AUFGABEN:
A – Tippen Sie aus dem Text über Pastorin Kurth alles von „Ein Leben voller“ bis hinunter zu „in Erinnerung bleiben.“ wortgetreu ab.
B – Beantworten Sie zum Text über Pastorin Kurth diese Fragen:
(i) In welchem Jahr wurde Kurth zur Pastorin gewählt?
(ii) Um wie viel Uhr findet der Abschiedsgottesdienst am 21. Juni statt?
(iii) Welche Gemeinde soll im Jahr 2025 gegründet werden?

In Walle, einem Stadtteil von Bremen, steht ein großer Wandel bevor. Pastorin Sabine Kurth, die die Gemeinde seit 31 Jahren prägte, verabschiedet sich vorzeitig. Der Grund? Ein ganz persönlicher: Sie möchte mehr Zeit für ihre Familie haben. Am 21. Juni wird sie mit einem Abschiedsgottesdienst in der Waller Kirche offiziell von der Gemeinde verabschiedet. Dieser Gottesdienst, zusammen mit einem Sommerfest, findet um 16 Uhr in der Lange Reihe 79 statt und verspricht, ein emotionaler Höhepunkt zu werden.

Kurth, die 1995 als Aushilfe in Walle begann und 1998 zur Pastorin gewählt wurde, hinterlässt eine bemerkenswerte Spur in der Gemeinde. Ihre Amtszeit war nicht nur von schönen Momenten geprägt, sondern auch von großen Herausforderungen. Besonders die Missbrauchsfälle im Kinderhaus „Schnecke“ im Jahr 2002 haben ihre Spuren hinterlassen und führten zu einem Gerichtsverfahren. Doch Kurth zeigte sich in Krisenzeiten stark und engagiert. Die Fusionen mit der Immanuel-Gemeinde im Jahr 2007 und die bevorstehende Gründung der Evangelischen Mirjam-Gemeinde im Jahr 2025 sind nur einige ihrer bedeutenden Initiativen. Gemeinsam mit anderen Gemeinden wird eine neue Ära eingeläutet, die die traditionellen Kirchgebäude wie das Begegnungszentrum am Doventorsteinweg und das Gemeindehaus in der Elisabethstraße einbezieht.

Ein Leben voller Engagement

Es sind nicht nur die Fusionen und Veranstaltungen wie die Konfirmanden-Segeltörns, die Kurths Zeit in Walle geprägt haben. Auch der Deutsche Evangelische Kirchentag 2009 in Bremen war ein Meilenstein ihrer Amtszeit. Die Menschen in Walle beschrieb sie stets als ihr persönliches Highlight – ein Zeichen dafür, wie gut sie in die Gemeinschaft integriert war. Ihr Engagement, die Hilfsbereitschaft der Gemeinde und die emotionalen Momente, die sie erlebte, werden vielen noch lange in Erinnerung bleiben.

Gespeicherte Dateneinträge:
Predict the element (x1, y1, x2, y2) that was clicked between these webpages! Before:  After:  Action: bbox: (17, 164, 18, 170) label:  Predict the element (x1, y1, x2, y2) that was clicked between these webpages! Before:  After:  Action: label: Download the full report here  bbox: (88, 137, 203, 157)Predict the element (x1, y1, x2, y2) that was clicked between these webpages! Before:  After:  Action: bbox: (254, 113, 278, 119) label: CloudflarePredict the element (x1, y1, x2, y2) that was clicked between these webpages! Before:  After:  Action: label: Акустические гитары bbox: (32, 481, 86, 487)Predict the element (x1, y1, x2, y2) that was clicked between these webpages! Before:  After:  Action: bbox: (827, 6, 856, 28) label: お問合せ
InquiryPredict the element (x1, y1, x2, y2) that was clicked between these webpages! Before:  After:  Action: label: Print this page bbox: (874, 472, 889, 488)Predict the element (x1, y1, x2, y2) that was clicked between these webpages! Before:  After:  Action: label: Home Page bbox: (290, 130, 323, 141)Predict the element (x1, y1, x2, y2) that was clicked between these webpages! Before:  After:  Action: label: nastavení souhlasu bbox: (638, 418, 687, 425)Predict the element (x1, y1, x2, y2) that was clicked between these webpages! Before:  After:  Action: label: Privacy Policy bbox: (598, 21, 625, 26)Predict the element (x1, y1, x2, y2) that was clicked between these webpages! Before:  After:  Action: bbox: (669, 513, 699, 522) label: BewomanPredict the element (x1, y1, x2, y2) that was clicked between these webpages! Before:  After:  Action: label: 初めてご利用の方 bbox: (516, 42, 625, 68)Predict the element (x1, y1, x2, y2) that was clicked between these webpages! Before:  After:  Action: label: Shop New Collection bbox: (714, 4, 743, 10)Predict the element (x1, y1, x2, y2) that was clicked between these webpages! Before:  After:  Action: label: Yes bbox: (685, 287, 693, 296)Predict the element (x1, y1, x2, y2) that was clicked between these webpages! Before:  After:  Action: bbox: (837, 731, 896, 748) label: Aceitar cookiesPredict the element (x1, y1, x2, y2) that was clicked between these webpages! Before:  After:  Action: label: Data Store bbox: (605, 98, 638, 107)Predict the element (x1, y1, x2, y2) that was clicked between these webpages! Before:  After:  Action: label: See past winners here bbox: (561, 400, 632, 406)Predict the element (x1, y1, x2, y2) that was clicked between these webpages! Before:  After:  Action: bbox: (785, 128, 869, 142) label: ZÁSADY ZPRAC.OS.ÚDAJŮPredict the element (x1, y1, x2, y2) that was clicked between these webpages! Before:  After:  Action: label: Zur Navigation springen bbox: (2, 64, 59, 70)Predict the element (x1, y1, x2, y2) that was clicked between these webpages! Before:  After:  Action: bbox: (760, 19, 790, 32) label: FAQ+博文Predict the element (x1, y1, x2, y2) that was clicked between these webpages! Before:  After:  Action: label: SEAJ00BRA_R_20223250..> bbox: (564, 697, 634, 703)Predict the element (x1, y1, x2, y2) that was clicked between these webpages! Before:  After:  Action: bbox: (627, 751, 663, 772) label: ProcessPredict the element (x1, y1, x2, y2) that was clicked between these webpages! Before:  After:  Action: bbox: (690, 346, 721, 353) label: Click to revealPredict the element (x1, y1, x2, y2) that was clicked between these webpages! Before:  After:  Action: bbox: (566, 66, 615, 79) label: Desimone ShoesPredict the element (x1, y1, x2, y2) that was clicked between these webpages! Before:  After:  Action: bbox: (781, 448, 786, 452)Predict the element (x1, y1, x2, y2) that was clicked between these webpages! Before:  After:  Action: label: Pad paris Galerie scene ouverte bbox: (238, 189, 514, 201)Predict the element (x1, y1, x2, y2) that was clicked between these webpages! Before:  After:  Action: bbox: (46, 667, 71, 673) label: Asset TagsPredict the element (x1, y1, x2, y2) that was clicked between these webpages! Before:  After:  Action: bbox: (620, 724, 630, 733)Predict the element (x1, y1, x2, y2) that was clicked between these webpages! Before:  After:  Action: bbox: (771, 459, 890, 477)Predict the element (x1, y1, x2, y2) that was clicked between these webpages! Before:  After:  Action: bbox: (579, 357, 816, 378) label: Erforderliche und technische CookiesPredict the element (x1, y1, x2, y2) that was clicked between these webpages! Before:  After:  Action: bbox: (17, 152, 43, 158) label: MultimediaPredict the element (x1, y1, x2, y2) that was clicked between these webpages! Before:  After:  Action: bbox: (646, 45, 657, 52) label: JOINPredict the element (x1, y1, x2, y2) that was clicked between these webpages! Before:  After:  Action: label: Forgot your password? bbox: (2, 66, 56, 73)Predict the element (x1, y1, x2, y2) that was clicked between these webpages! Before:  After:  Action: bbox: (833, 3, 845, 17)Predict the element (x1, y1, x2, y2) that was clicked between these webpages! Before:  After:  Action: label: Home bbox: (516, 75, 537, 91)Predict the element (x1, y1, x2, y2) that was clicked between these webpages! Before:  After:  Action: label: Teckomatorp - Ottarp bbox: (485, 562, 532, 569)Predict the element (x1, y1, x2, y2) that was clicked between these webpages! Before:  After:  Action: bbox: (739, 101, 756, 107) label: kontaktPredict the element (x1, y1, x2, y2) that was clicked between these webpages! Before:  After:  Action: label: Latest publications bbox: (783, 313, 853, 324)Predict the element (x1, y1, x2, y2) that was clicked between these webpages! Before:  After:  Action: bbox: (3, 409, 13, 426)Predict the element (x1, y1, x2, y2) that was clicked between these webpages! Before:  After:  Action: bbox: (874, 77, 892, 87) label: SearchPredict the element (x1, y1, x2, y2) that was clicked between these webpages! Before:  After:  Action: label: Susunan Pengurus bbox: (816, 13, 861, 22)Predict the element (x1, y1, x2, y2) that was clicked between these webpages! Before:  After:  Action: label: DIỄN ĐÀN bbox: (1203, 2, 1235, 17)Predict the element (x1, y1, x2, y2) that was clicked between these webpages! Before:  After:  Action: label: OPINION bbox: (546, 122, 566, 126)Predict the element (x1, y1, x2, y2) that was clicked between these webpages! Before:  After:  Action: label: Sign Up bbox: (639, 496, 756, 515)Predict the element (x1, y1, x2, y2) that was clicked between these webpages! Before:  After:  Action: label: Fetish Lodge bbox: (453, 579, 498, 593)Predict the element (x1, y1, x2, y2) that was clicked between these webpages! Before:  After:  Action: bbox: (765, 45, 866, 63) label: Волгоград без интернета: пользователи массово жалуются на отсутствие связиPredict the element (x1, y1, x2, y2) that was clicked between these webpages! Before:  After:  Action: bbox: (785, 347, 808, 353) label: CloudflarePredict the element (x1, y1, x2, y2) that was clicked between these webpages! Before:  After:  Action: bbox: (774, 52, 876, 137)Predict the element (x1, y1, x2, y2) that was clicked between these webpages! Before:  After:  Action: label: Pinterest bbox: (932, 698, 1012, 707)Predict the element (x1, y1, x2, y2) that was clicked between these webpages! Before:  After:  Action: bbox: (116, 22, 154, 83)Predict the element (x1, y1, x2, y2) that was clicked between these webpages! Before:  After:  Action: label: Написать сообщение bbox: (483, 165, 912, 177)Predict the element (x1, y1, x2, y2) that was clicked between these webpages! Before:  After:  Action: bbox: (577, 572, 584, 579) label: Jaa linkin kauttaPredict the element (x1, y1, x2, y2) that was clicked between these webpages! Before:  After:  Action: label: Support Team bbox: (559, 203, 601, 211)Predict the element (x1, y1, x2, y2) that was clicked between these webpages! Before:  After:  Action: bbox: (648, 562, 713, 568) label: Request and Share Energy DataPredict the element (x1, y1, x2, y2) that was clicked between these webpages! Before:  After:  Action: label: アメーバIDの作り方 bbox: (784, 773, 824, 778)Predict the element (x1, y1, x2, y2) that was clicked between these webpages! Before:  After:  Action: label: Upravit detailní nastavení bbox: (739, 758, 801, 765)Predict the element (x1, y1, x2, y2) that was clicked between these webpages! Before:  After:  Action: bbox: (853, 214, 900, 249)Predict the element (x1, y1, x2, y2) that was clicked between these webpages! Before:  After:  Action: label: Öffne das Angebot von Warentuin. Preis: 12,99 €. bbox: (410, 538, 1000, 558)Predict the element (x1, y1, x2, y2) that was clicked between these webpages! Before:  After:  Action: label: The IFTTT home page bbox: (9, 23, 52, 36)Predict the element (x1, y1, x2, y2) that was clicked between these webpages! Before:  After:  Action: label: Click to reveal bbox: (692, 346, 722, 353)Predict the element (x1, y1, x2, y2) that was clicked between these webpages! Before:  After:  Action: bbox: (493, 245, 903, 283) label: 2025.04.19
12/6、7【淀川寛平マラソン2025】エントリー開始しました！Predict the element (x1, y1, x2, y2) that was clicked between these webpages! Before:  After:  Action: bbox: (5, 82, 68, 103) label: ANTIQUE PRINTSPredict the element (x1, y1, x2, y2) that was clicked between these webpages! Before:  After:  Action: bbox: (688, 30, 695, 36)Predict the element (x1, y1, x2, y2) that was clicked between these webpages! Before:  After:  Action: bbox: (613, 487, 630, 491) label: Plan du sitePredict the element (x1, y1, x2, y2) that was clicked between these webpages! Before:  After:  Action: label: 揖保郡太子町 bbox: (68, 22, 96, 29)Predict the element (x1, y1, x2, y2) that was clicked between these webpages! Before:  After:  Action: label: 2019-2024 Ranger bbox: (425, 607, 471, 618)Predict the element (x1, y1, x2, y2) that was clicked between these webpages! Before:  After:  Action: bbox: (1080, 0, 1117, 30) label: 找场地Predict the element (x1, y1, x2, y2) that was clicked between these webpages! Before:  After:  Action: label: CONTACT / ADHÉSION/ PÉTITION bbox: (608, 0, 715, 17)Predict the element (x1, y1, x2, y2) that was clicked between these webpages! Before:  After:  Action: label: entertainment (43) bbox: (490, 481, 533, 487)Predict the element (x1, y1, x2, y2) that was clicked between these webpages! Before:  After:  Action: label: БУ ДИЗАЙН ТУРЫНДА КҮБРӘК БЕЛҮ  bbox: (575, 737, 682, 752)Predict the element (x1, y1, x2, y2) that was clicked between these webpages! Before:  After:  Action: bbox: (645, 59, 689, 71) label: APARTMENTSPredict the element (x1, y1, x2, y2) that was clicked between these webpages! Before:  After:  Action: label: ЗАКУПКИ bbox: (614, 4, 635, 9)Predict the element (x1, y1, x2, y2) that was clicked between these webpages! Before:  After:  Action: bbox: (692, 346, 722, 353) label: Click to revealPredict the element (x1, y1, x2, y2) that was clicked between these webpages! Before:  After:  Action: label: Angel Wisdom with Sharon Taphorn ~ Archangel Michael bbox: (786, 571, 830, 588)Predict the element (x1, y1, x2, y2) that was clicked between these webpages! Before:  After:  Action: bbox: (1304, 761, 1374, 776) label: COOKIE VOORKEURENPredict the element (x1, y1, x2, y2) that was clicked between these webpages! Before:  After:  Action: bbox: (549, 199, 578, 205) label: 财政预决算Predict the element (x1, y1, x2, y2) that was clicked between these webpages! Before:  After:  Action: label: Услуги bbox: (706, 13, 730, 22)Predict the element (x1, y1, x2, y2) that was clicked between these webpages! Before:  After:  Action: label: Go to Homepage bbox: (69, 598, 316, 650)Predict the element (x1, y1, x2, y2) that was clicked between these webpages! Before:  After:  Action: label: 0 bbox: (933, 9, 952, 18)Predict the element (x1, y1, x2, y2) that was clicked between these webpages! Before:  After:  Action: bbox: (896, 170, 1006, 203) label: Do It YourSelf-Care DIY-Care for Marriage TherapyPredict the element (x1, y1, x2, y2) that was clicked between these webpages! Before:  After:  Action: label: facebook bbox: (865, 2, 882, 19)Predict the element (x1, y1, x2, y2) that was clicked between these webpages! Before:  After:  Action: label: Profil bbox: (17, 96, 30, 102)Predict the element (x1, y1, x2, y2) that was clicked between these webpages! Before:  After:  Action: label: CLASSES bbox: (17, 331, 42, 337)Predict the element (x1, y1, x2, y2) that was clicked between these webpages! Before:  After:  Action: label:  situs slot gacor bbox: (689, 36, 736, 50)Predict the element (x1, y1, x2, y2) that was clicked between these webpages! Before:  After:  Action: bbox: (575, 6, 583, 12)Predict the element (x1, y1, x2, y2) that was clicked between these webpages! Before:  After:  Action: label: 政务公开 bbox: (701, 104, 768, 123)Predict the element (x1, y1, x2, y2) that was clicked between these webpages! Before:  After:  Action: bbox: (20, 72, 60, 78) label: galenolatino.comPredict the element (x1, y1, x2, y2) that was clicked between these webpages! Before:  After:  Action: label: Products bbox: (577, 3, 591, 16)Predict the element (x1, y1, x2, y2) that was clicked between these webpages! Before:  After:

LÖSUNGEN:
A –
Ein Leben voller Engagement

Es sind nicht nur die Fusionen und Veranstaltungen wie die Konfirmanden-Segeltörns, die Kurths Zeit in Walle geprägt haben. Auch der Deutsche Evangelische Kirchentag 2009 in Bremen war ein Meilenstein ihrer Amtszeit. Die Menschen in Walle beschrieb sie stets als ihr persönliches Highlight – ein Zeichen dafür, wie gut sie in die Gemeinschaft integriert war. Ihr Engagement, die Hilfsbereitschaft der Gemeinde und die emotionalen Momente, die sie erlebte, werden vielen noch lange in Erinnerung bleiben.

B –
(i) 1998
(ii) Um 16 Uhr
(iii) Die Evangelische Mirjam-Gemeinde